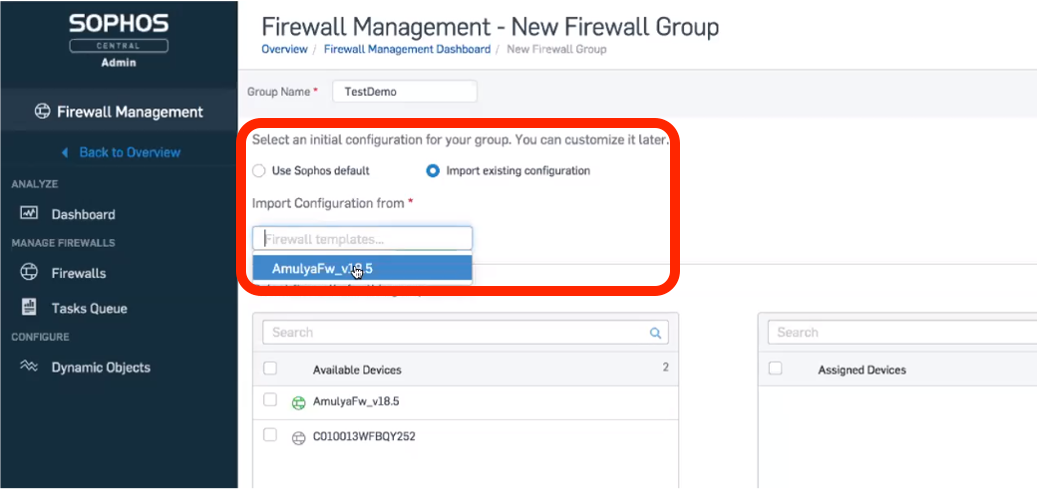Click the Firewalls globe icon in sidebar
1037x489 pixels.
point(29,273)
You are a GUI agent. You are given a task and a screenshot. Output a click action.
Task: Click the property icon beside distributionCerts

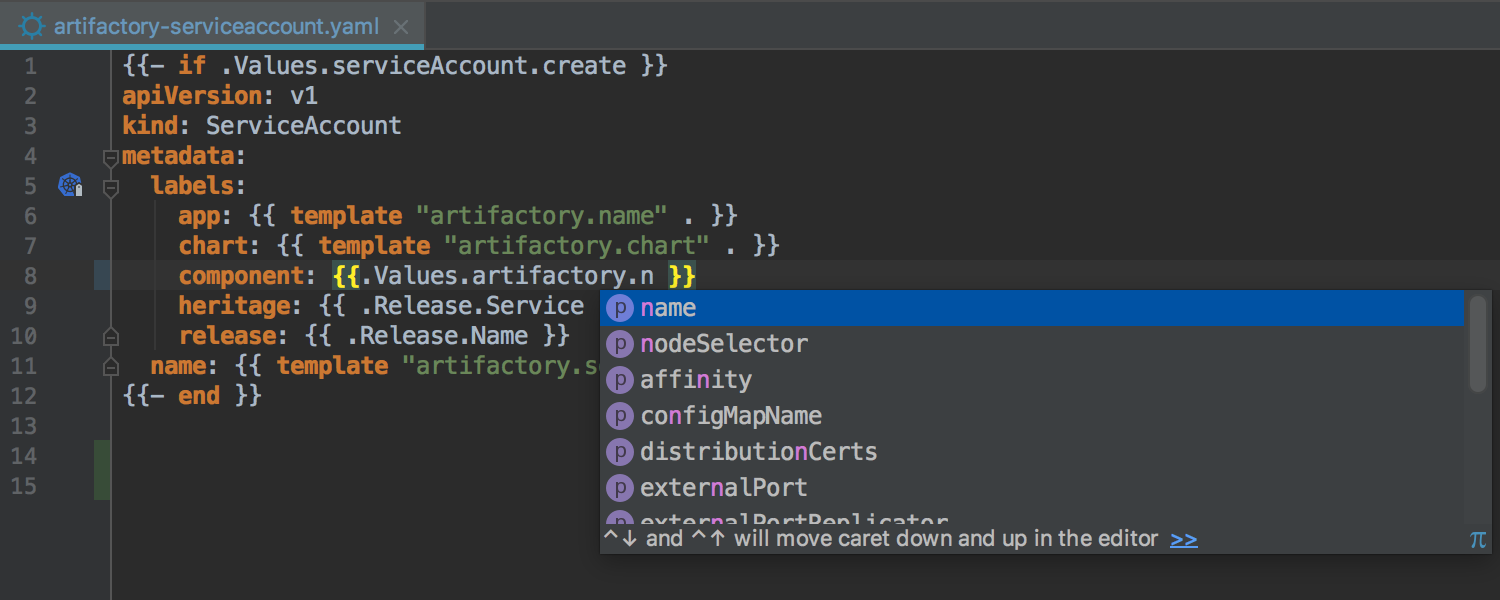(621, 452)
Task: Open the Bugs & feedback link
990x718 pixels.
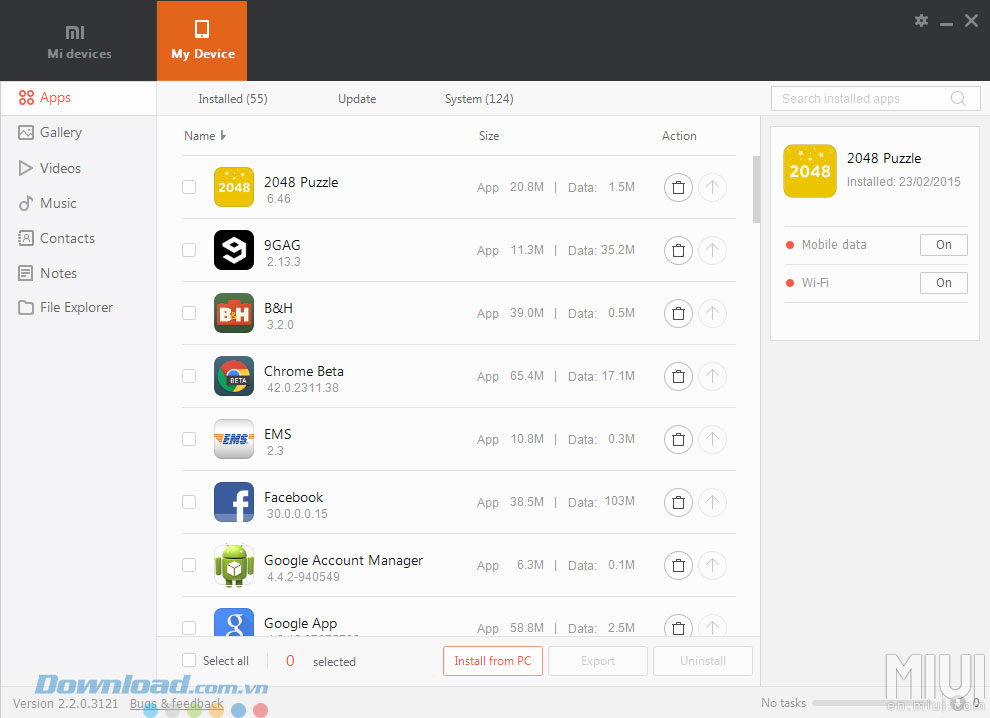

☆ ☆ ☆

▸ **Exercise requirements**: Only the lines from the one containing "Task: Open the Bugs & feedback link" through the last line of the entries above should be copied, exactly as they are and without the pictures.

▸ **The completed task**:
Task: Open the Bugs & feedback link
990x718 pixels.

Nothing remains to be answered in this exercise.